第21話 早く会いたい。
嫌なはずの朝の目覚めが、今日に限っては楽しみの一つですらあった。
今日も8時に起き、いつも通りの準備を済ませて家を飛び出る。
気持ちは跳び跳ねているかのようだ。
ルンルンと通学をするが、流石にスキップはしない。
今日も無事に学校へ到着し、すぐに平本を探す。が、見当たらない。
まだ来ていないのか。と、諦めて自分の席に座り何気なく廊下の方を見ると、全然見つけることのできなかった平本が歩いていた。
皆口と一緒に。
流石はイケメン、すでに仲が良さそうに話をしている。
平本が1人で席に戻ってくるのを期待するが、彼女は教室には入らず1人でどこかに行ってしまった。
なぜか代わりに皆口が満面の笑みで近づいてくる。
「春日井くんおっはよう!」
男版、龍ヶ崎と言ったところか。
挨拶のテンションが全く同じである。
「お、おはよう。」
「どうしたの?朝から元気ないね~!」
皆口と2人だけで会話するのは初めてだ。
同性とはいえ、流石に緊張してしまう。
「元気だけど…、急にどうしたの?」
「こっち見てたし、もしかしたら実咲ちゃんに何か用があったのかな~って。
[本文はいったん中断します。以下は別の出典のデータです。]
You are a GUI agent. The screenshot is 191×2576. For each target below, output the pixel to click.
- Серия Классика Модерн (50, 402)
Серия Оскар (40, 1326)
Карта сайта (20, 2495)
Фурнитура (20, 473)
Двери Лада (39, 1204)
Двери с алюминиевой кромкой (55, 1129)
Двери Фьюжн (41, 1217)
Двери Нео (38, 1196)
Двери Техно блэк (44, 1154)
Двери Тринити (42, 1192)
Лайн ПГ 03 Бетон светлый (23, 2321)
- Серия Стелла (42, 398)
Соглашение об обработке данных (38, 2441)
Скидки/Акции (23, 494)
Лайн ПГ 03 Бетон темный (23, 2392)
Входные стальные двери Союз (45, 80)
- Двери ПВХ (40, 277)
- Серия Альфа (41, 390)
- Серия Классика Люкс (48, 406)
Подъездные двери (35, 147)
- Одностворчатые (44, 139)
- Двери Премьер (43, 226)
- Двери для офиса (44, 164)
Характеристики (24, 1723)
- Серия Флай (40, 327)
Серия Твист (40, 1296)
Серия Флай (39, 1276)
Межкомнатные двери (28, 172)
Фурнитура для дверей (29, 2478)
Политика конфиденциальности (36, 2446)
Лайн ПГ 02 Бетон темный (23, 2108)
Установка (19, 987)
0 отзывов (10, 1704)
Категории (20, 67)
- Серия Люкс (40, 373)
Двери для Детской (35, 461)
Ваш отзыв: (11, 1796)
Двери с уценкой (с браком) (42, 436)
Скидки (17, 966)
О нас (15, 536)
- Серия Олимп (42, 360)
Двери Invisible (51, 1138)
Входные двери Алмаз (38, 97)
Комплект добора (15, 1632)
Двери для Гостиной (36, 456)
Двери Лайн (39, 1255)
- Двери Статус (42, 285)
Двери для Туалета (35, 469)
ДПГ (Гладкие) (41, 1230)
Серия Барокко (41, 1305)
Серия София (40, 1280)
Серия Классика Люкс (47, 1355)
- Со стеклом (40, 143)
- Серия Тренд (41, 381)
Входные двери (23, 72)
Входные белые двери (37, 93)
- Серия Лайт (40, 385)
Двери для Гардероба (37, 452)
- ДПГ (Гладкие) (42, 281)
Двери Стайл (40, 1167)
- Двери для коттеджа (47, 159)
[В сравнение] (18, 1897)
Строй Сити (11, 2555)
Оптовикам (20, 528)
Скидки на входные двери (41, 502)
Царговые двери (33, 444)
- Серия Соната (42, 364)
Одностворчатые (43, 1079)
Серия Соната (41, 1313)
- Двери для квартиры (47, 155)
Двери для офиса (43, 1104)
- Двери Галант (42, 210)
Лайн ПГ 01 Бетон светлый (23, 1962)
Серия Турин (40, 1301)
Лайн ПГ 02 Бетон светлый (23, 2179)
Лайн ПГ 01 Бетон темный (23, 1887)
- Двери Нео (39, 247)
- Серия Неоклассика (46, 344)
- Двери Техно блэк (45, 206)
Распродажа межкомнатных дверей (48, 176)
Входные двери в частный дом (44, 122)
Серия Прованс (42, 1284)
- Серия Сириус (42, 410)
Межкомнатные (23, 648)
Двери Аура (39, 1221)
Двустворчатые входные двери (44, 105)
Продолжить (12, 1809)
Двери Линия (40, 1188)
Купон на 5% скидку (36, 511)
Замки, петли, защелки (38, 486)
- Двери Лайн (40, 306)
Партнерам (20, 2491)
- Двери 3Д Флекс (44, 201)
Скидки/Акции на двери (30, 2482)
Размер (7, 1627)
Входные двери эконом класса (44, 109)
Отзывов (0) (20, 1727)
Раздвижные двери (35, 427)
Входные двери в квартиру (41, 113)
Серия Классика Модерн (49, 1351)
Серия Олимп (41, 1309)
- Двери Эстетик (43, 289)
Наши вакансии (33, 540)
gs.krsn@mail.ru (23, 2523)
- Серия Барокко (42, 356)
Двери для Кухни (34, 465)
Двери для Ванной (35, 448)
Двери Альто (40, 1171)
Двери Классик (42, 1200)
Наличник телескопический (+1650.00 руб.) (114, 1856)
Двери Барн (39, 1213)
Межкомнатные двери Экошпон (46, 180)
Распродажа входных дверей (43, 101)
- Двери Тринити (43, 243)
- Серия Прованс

」
気がつけば皆口も名字ではなく名前で呼んでいる。
これは簡単に呼べる龍ヶ崎や皆口が凄いのか?
それとも呼ばれる平本が凄いのか?
はたまた呼べない自分が情けないだけなのか。
難問である。
「ほら、ぼ~っとしてないで早く実咲ちゃんのところに行った方がいいよ!善は急げ、だぜ?」
無理やり立たされ、背中を押された。
なんだ?なんなんだ?
そんなに急ぎの用事じゃないのに。
「ちなみに、多分だけど実咲ちゃんはあそこに行ったと思うよ!」
「あそこって……?」
「あそこはあそこ!」
あそこ。というのがどこかわからないまま、ほぼ強制的に教室の外に追いやられてしまったため、仕方なく平本を探しに行くことにした。